Let us understand this further with a working calculation.
|Repair and Maintenance *#||1,15,000||1,00,000|
|Advertising Expenses *#||1,15,000||1,00,000|
|Printing and Stationery**||1,15,000||3,45,000||1,00,000||3,00,000|
|% of Enhanced Profitability||7%|
(*Tax Rate considered @ 15% under current regime. #Tax rate considered @ 18% under GST- **GST Rate @ 12%)
If you observe, in the current regime, business expenses including the taxes are debited to Profit & Loss A/c. This is because, input tax credit is not allowed on business overheads. Broadly, only on those input services or goods which are directly linked to taxable output, Input tax credits are allowed.
Under GST, businesses will be allowed to claim input tax credit on business expenses which are ‘used or intended to be used in the course of or furtherance of businesses’. As a result, in the above table, only the actual expenses excluding taxes are debited to Profit & Loss A/c.
This concept of “furtherance of business” will reduce your cost of operation, and directly increase the net margins of your business, thereby, strengthening your working capital.
In order to leverage this, businesses need to procure goods or services from registered businesses, and account for the tax paid on business overheads.

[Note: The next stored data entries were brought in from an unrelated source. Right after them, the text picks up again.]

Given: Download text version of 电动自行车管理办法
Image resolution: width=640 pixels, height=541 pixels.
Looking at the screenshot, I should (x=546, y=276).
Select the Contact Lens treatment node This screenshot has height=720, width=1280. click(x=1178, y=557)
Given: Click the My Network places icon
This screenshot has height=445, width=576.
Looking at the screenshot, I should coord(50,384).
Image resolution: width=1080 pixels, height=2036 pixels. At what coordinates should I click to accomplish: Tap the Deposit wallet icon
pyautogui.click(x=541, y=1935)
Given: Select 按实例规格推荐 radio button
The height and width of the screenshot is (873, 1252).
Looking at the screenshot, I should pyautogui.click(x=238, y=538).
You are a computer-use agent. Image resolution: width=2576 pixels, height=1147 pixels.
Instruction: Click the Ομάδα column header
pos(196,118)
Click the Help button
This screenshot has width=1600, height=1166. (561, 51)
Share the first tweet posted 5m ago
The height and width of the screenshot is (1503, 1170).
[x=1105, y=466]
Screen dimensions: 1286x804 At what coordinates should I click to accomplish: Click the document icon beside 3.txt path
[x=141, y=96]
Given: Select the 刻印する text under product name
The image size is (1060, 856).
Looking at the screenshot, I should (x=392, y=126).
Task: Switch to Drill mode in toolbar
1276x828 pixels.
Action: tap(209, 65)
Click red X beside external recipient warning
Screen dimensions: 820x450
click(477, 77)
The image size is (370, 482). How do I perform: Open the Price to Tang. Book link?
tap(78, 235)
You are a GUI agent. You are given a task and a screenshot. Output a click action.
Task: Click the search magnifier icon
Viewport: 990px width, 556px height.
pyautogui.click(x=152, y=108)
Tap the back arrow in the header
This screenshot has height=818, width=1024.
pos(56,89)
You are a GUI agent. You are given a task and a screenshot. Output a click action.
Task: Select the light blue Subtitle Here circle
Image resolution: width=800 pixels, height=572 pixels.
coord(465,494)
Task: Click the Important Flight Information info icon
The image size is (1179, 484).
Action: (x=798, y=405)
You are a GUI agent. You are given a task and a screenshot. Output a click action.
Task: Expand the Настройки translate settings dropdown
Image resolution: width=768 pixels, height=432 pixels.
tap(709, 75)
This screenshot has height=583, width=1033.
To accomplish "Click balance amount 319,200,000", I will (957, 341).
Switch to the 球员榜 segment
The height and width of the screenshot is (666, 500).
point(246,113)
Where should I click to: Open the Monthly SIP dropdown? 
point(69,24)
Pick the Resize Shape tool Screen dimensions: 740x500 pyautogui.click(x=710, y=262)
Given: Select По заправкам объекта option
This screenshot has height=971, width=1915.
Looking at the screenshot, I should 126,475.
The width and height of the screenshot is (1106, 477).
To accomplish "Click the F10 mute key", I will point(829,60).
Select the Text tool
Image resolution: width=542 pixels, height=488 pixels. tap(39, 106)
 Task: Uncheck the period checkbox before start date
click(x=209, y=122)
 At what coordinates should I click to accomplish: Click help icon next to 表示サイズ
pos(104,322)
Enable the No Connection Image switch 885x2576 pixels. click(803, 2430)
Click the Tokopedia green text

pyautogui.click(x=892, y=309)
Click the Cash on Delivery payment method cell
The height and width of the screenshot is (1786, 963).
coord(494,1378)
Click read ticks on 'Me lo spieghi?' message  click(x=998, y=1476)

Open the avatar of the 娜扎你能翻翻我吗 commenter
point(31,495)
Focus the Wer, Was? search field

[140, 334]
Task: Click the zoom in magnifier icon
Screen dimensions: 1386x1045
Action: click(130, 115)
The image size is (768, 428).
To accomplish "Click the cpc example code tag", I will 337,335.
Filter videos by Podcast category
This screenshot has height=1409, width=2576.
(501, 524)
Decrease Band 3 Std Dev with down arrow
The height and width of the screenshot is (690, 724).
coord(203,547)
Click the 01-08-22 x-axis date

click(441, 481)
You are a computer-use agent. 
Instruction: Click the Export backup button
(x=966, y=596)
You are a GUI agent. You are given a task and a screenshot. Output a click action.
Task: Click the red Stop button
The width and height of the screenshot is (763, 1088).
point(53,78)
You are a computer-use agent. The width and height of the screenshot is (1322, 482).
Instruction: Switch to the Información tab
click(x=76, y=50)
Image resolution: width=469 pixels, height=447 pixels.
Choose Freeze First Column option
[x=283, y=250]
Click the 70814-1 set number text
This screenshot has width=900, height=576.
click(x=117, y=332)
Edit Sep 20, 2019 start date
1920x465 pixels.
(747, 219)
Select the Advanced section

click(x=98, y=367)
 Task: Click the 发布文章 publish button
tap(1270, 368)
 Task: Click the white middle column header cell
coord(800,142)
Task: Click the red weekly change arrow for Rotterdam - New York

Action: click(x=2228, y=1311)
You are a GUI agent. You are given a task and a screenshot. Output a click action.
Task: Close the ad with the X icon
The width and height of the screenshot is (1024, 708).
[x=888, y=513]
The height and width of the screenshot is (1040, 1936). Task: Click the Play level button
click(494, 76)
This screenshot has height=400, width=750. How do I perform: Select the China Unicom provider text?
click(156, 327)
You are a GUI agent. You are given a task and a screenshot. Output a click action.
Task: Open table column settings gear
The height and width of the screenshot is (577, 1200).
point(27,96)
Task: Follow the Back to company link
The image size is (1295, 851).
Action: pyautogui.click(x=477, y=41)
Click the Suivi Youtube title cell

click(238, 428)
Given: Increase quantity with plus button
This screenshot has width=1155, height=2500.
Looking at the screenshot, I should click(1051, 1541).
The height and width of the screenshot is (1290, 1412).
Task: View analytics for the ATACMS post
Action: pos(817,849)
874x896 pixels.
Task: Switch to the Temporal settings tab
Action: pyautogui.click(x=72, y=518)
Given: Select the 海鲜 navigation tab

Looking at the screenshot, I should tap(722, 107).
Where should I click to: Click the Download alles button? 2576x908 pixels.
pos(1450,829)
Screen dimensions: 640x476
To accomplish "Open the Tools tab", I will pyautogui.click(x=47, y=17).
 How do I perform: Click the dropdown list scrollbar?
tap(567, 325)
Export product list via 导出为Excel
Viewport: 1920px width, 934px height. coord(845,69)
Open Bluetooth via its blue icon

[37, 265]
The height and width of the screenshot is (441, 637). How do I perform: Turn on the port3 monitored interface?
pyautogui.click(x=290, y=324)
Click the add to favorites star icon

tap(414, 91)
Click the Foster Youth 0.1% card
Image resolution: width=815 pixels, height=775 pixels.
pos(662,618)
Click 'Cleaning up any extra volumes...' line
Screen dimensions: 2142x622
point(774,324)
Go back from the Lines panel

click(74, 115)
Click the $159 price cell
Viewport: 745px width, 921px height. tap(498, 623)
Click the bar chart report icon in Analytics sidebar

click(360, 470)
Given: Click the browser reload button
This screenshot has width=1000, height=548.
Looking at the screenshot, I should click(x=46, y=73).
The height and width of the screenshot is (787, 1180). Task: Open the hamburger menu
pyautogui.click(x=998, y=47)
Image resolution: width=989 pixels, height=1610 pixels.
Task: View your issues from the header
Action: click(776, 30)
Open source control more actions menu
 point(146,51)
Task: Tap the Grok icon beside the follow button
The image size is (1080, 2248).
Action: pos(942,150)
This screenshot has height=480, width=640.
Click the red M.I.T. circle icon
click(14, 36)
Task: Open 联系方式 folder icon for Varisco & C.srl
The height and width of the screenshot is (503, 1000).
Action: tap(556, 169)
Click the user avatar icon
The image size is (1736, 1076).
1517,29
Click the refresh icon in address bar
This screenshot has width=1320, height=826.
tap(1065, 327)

Impact on Input Tax Credit
Under the current regime, the value of input credit availed by you is not dependent on the ‘real time’ acceptance of the tax liability by the supplier.
However, under GST, input tax credit will be dependent on your supplier’s compliance i.e. your supplier should file the return declaring the outward supplies along with the tax payment.
If your supplier does not comply, it will cause a major dent to your cash outflow. For some reason, if your supplier fails to furnish the valid return, the input tax credit claimed by you will be reversed and you will be asked discharge it along with interest. There will be a twin blow to your cash outflow:
- You have already paid your supplier.
- Since ITC claim is reversed, you have to pay the tax along with interest.
However, there will be some breathing space since the draft law provides a window of 2 months to ratify the discrepancies before reversing the ITC claim.
Therefore, vendor management under GST is very crucial. It will be one of the enabling factors for timely claim of input tax credit on your inward supplies, where the supplier has on-time compliance credibility. You need to re-look at your current vendors, and review and identify vendors who are compliant. GST compliance rating will help you choose suppliers who are better compliant.
What does all this mean?
If you are not disciplined about being compliant, you might lose your customers. Similarly, if your supplier is not compliant, he might lose you.
Under GST, businesses must ensure that they do not default because they might lose their rating, and this might eventually kill the business.